Written problem a: List every forum member who posted in the thread about Jak's first revier, giving each name once.

╭─ Excerpted text

# Jak did his first 'official' revier lastnight



## Kristen Cabe (Mar 27, 2006)

[FONT=Arial,Helvetica,Sans Serif]I don't take the camera with me on Tuesday nights because it's too dark to get decent pics, but I was so proud of my big dummy last night! 

I expected him to go running in and bite, but, to my surprise, he did it _perfectly_ the very first time!! I gave the command, let go of the line, and Jak went running up to the TD, stopped, sat, barked two times, and the TD then gave him a bite. I was so proud!! The next time, I think he forgot he was supposed to stop when he got there, and he literally crashed into the TD  :lol: but then he backed up, sat, barked, and _then_ got a grip. We did it one more time and he did it right, so we ended on that note. 
[/FONT]


----------



## Betty Mathena (Apr 19, 2006)

It's exciting when you start making progress, isn't it? Way to go Jak!


----------



## Jeff Oehlsen (Apr 7, 2006)

Three years for a 4 days worth of training exersize ! ! ! ! Niiiiiiiiiiiice. (ha ha)


----------



## Connie Sutherland (Mar 27, 2006)

Good job, Kristen!


----------



## Hil Harrison (Mar 29, 2006)

Connie Sutherland said:


> Good job, Kristen!


I second Connies comment:smile:


----------



## susan tuck (Mar 28, 2006)

Well done, Kristen, next time take your video camera please!!!


----------



## Kristen Cabe (Mar 27, 2006)

Thanks, guys! Despite the fact that this is probably not a big deal to some on this board, I'm excited about every little accomplishment. Jeff, I feel the SAME way (though it's only been about a year and a half - Jak is just 2.5 years old). It's nice that we're now making some progress.

╰─
╭─ Source records

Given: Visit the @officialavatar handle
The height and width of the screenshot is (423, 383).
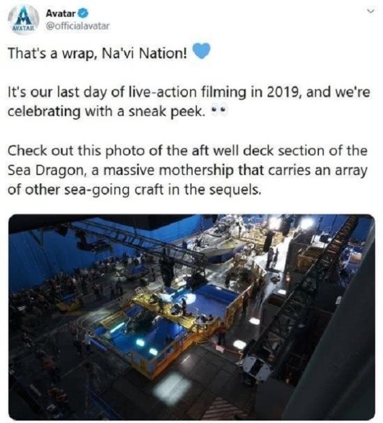Looking at the screenshot, I should coord(78,26).
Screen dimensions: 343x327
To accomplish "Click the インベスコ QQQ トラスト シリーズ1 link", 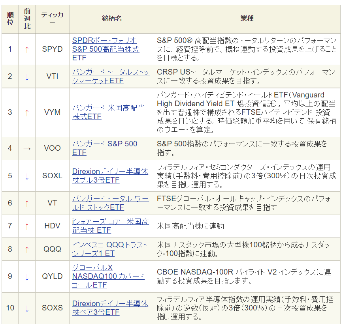I will coord(110,249).
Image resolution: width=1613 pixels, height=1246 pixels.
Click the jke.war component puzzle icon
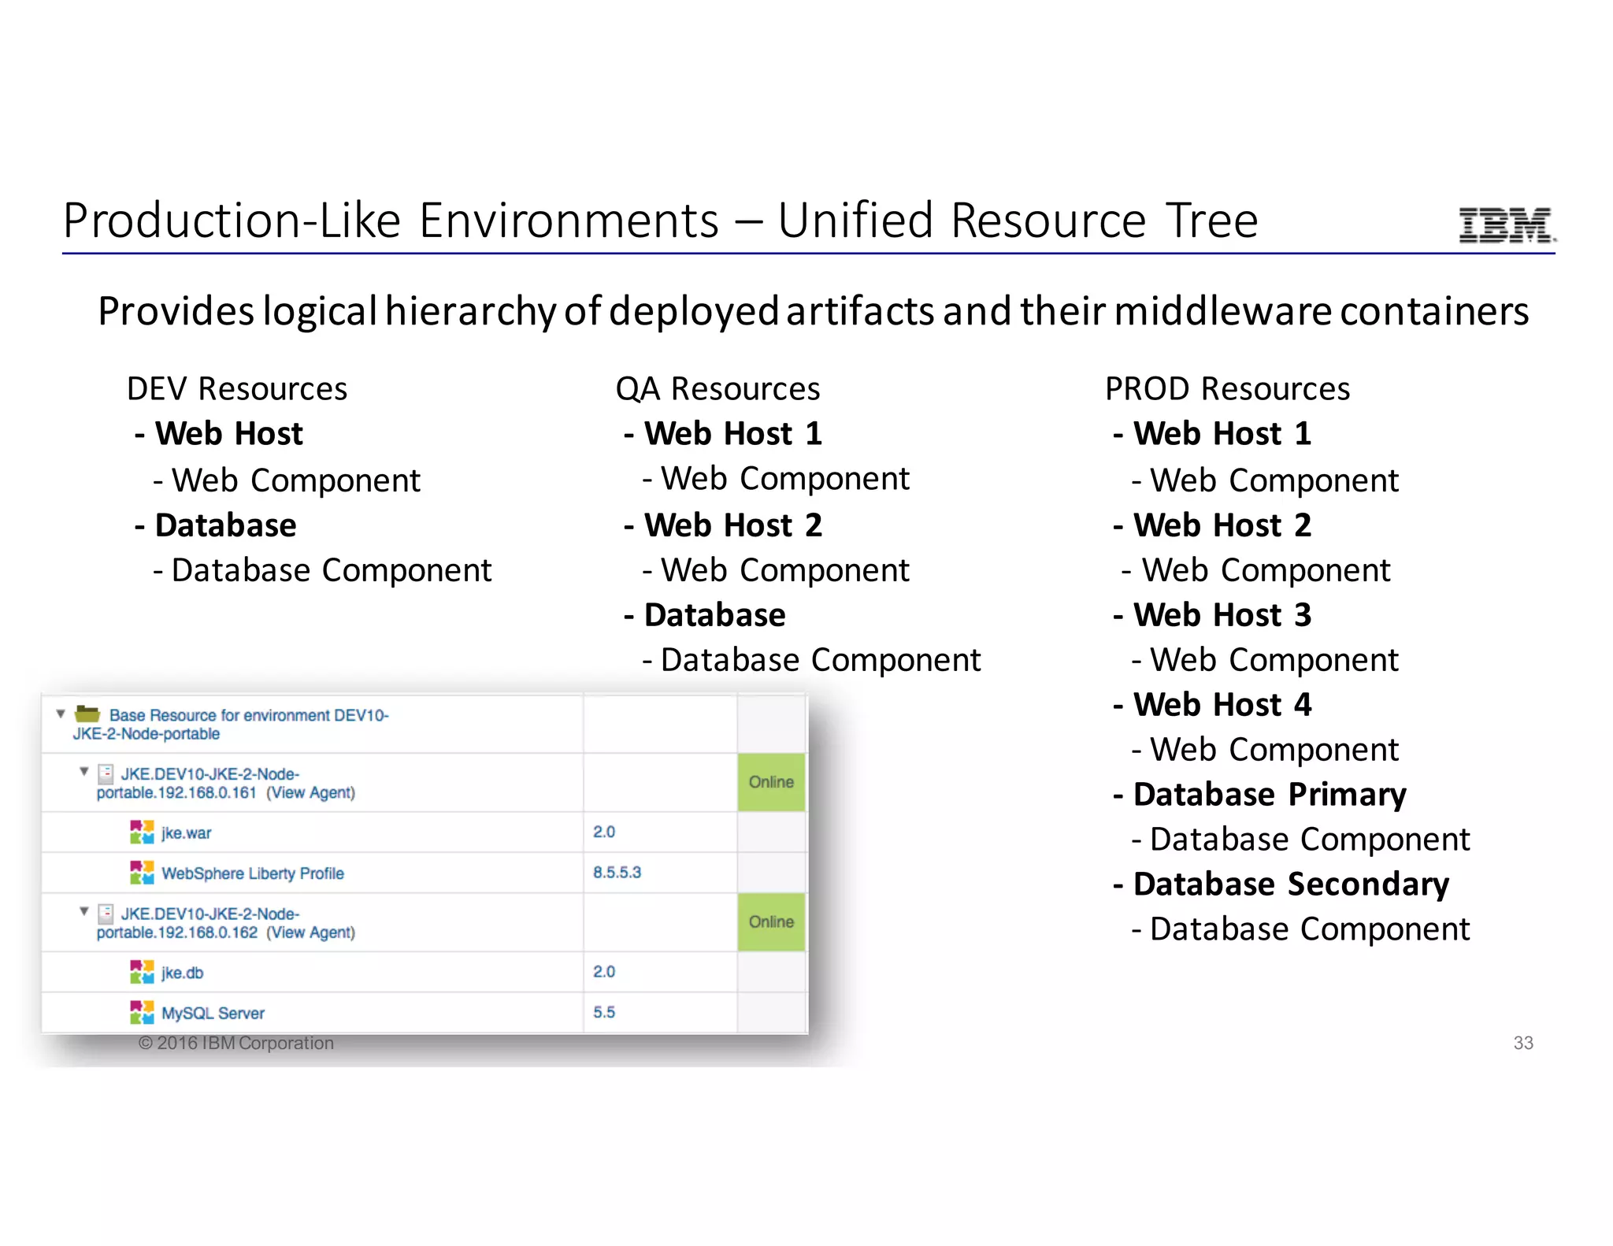point(142,832)
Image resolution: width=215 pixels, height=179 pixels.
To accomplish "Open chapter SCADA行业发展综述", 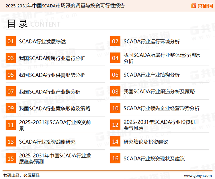I will pyautogui.click(x=42, y=41).
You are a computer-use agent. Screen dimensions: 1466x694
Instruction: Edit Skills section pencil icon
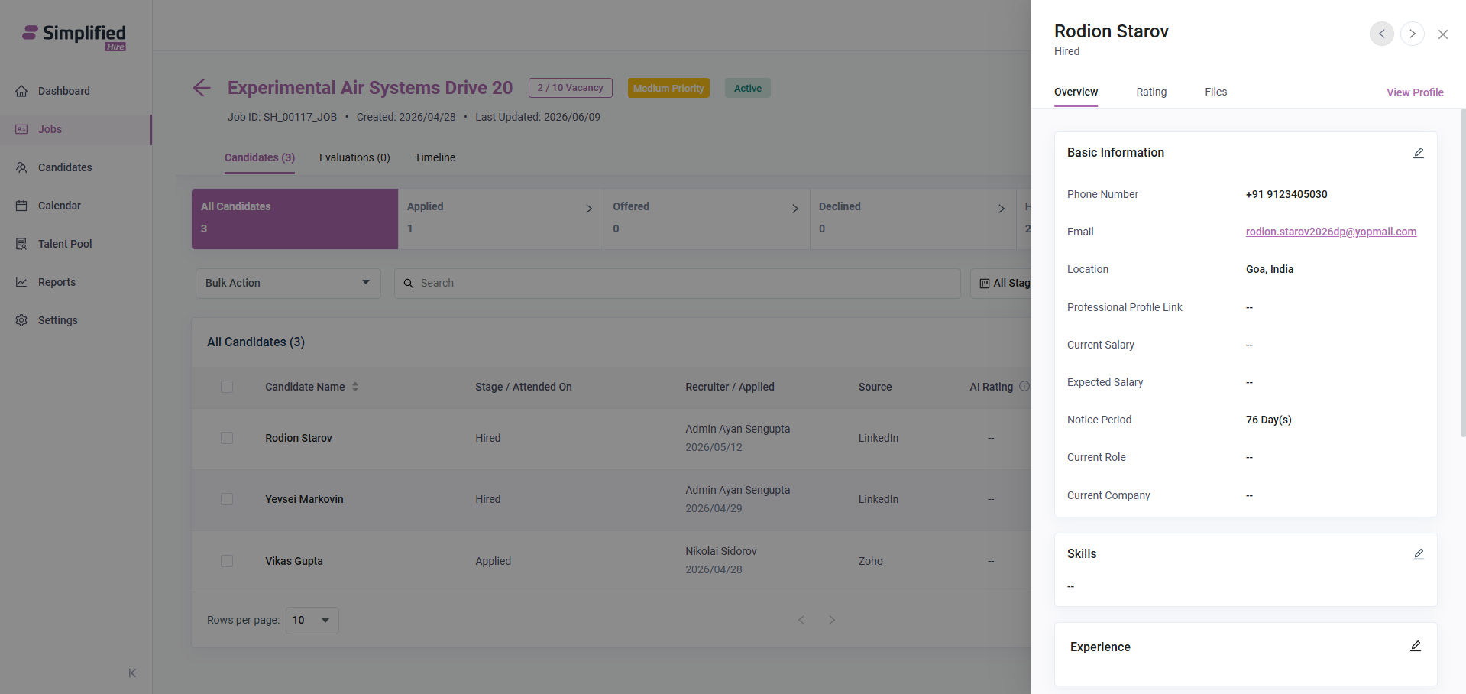[1418, 554]
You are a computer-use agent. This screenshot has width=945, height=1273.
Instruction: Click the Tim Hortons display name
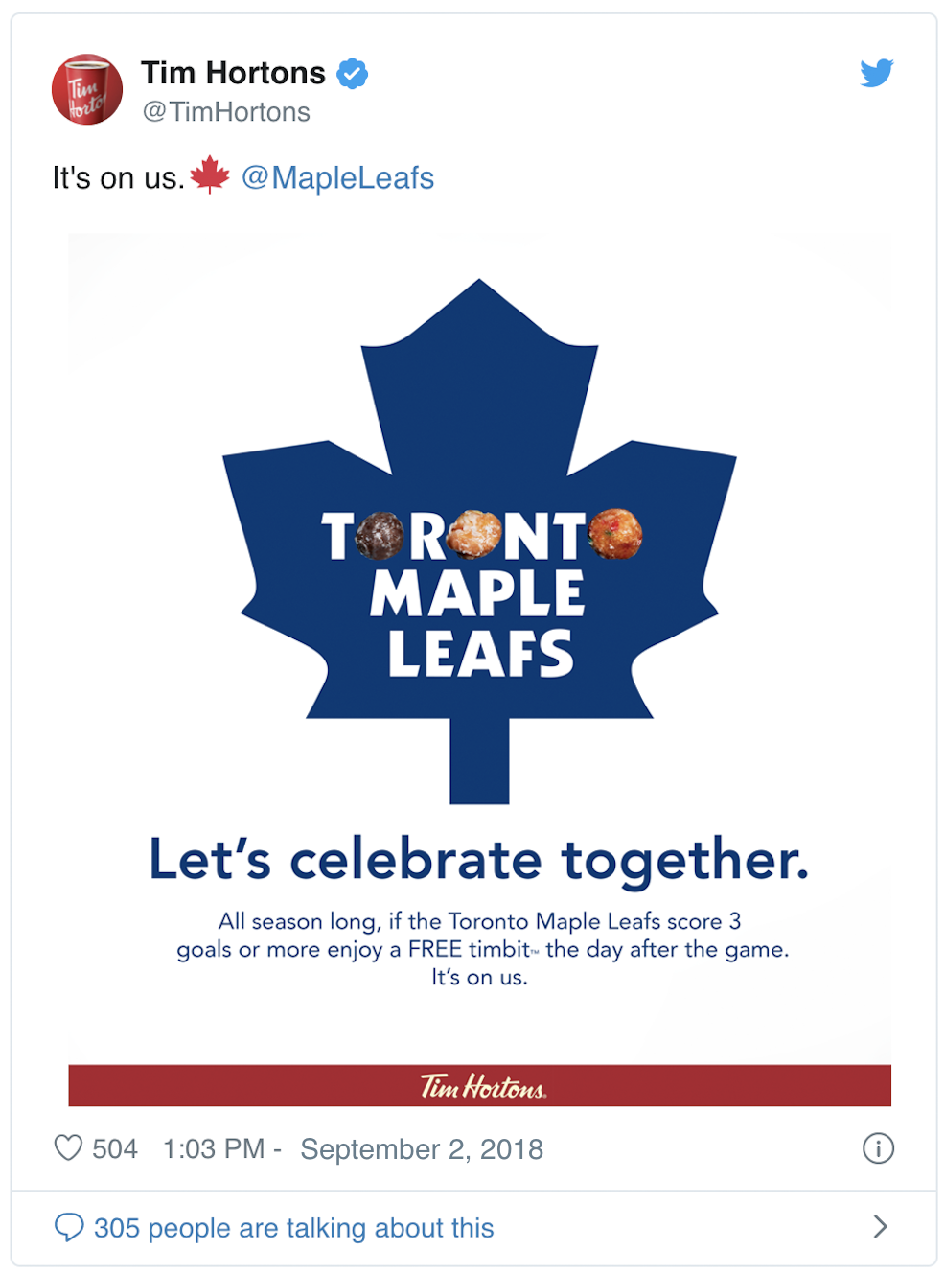coord(233,73)
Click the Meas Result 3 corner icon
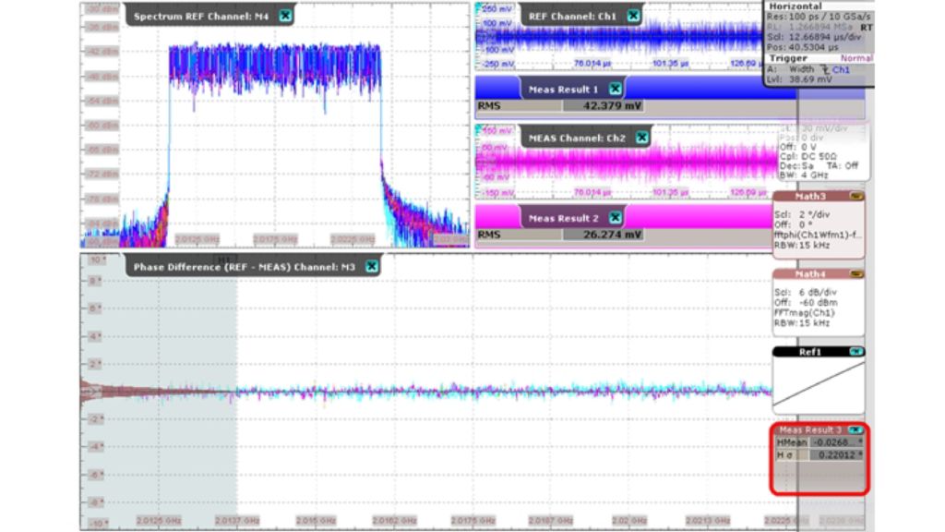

╰─

Written problem b: Rewrite the records from the line with "You are a computer-use agent. This" up to and including the last line of the records, replacing "Click" with "Tap" and leaving everything else unchanged. Omit the pictures.

Result a:
Kristen Cabe
Betty Mathena
Jeff Oehlsen
Connie Sutherland
Hil Harrison
susan tuck

Result b:
You are a computer-use agent. This screenshot has width=945, height=1273.
Instruction: Tap the Tim Hortons display name
coord(233,73)
Tap the Meas Result 3 corner icon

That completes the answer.